On 09/01/2019 14:48, Ard Biesheuvel wrote:
On Wed, 9 Jan 2019 at 15:38, Carsten Haitzler Carsten.Haitzler@arm.com wrote:
On 09/01/2019 14:36, Ard Biesheuvel wrote:
On Wed, 9 Jan 2019 at 15:34, Carsten Haitzler Carsten.Haitzler@arm.com wrote:
On 09/01/2019 14:33, Bero Rosenkränzer wrote:
On Wed, 9 Jan 2019 at 14:55, Carsten Haitzler Carsten.Haitzler@arm.com wrote:
My understanding is that ARM can't do "WC" in a guaranteed way like x86, so turning it off is the right thing to do anyway,
My understanding too.
FWIW I've added the fix to the OpenMandriva distro kernel https://github.com/OpenMandrivaSoftware/linux/commit/657041c5665c681d4519cf8... Let's see if any user starts screaming ;)
ttyl bero
let's see,. i have put in a patch to the internal kernel patch review before i send off to dri-devel. it's exactly your patch there just with a commit log explaining why.
So what exactly is it about x86 style wc that ARM cannot do?
From Pavel Shamis here at ARM:
"Short version.
X86 has well define behavior for WC memory – it combines multiples consecutive stores (has to be aligned to the cache line ) in 64B cache line writes over PCIe.
On Arm WC corresponds to Normal NC. Arm uarch does not do combining to cache line size. On some uarch we do 16B combining but not cache line.
The first uarch that will be doing cache line size combining is Aries.
It is important to note that WC is an opportunistic optimization and the software/hardware should not make an assumption that it always “combines” (true for x86 and arm)"
OK, so that only means that ARM WC mappings may behave more like x86 uncached mappings than x86 WC mappings. It does not explain why things break if we use them.
The problem with using uncached mappings here is that it breaks use cases that expect memory semantics, for unaligned access or DC ZVA instructions. At least VDPAU on nouveau breaks due to this, and likely many more other use cases as well.

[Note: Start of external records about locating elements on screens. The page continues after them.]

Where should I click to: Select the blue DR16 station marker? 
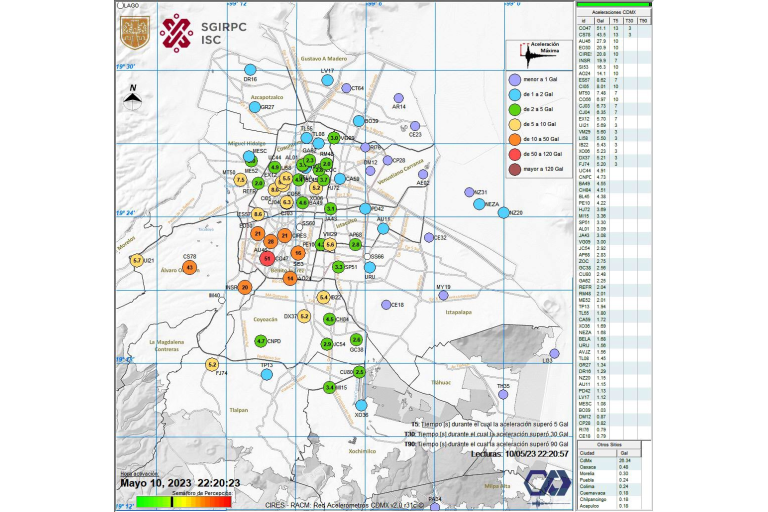coord(250,70)
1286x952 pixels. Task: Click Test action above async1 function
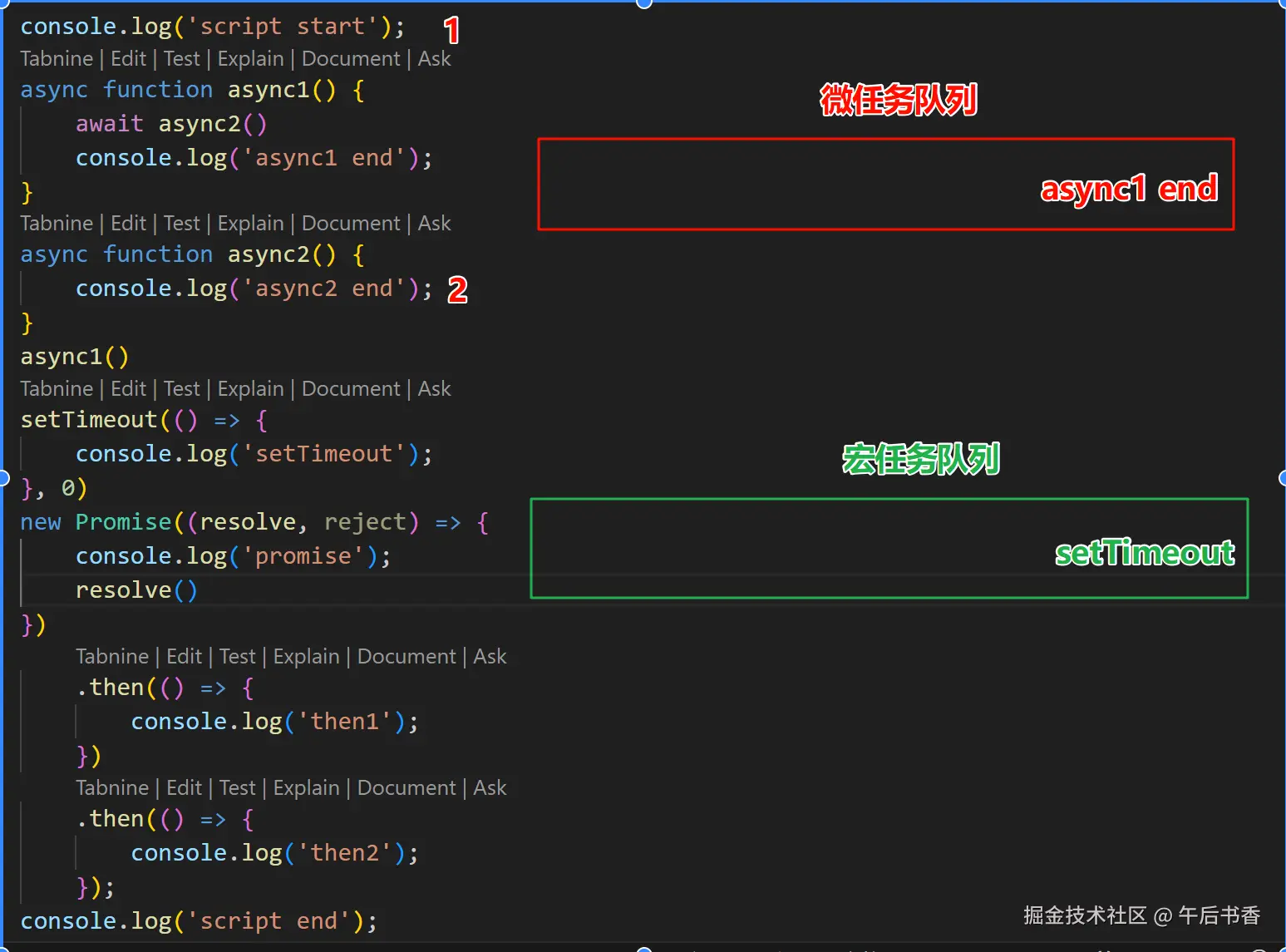[x=181, y=58]
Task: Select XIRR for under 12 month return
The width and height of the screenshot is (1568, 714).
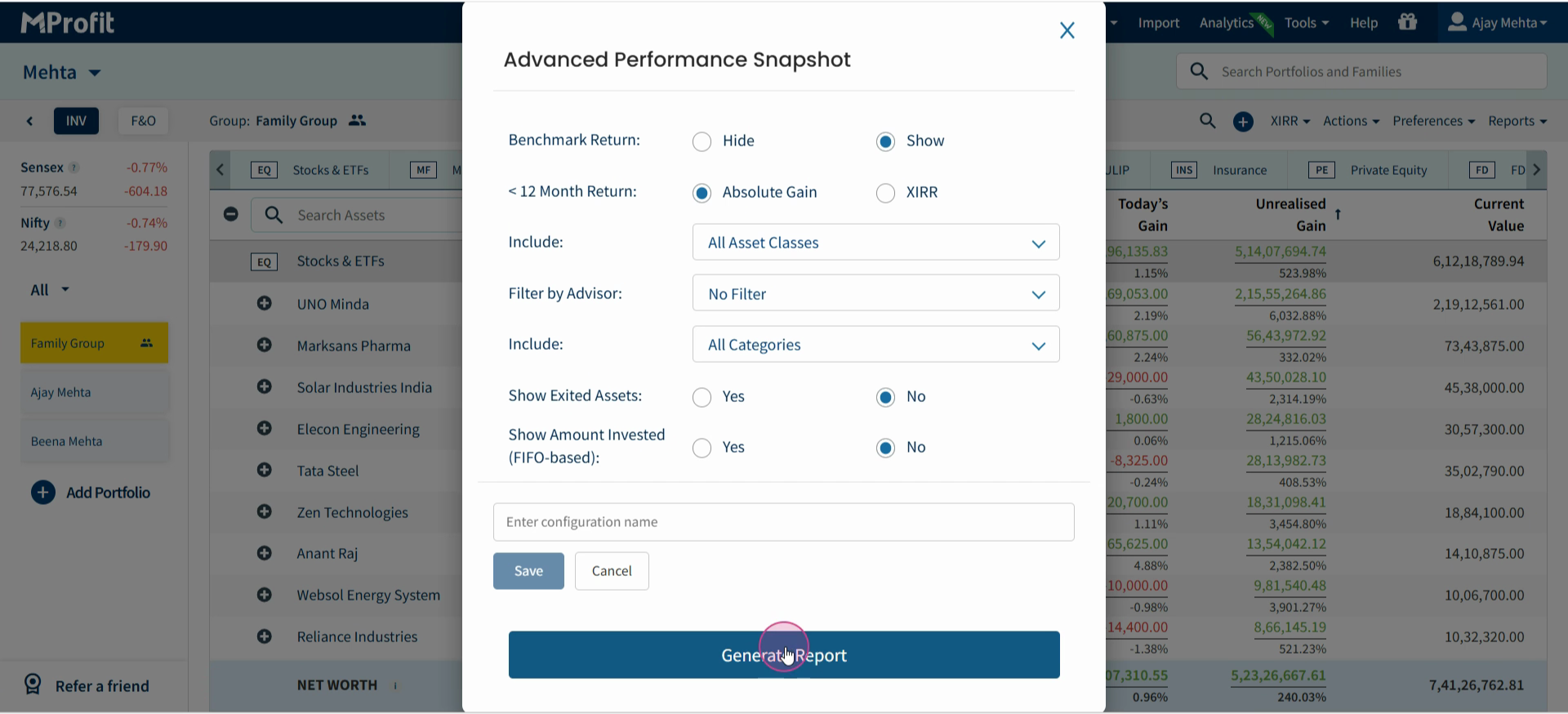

For amdgpu though it works and this is and AMD+Radeon only code path. At least it works on the only ARM system I have an AMD GPU plugged into. you need the same fix for SynQuacer. Gettign a fix upstream like this will alleaviet a reasonable amount of pain for end-users even if not perfect.
I do not plan on going any further with this patch because it's for my tx2 and that is my ONLY workstation at work and it takes like 10 minutes per reboot cycle. I have many things to do and getting my gfx card to a working state was the primary focus. Spending days just rebooting to try things with something I am not familiar with (thwe ttm mappings) is not something I have time for. Looking at the history of other bugs that affect WC/UC mappings in radeon/madgpu shows that this is precisely the kind of fix that has been done multiple times in the past for x86 and obviously some MIPS and PPC systems. there's mountains of precedent that this is a quick and simple fix that has been implemented many time in the past, so from that point of view I think its a decent fix in and of itself when it comes to time vs. reward.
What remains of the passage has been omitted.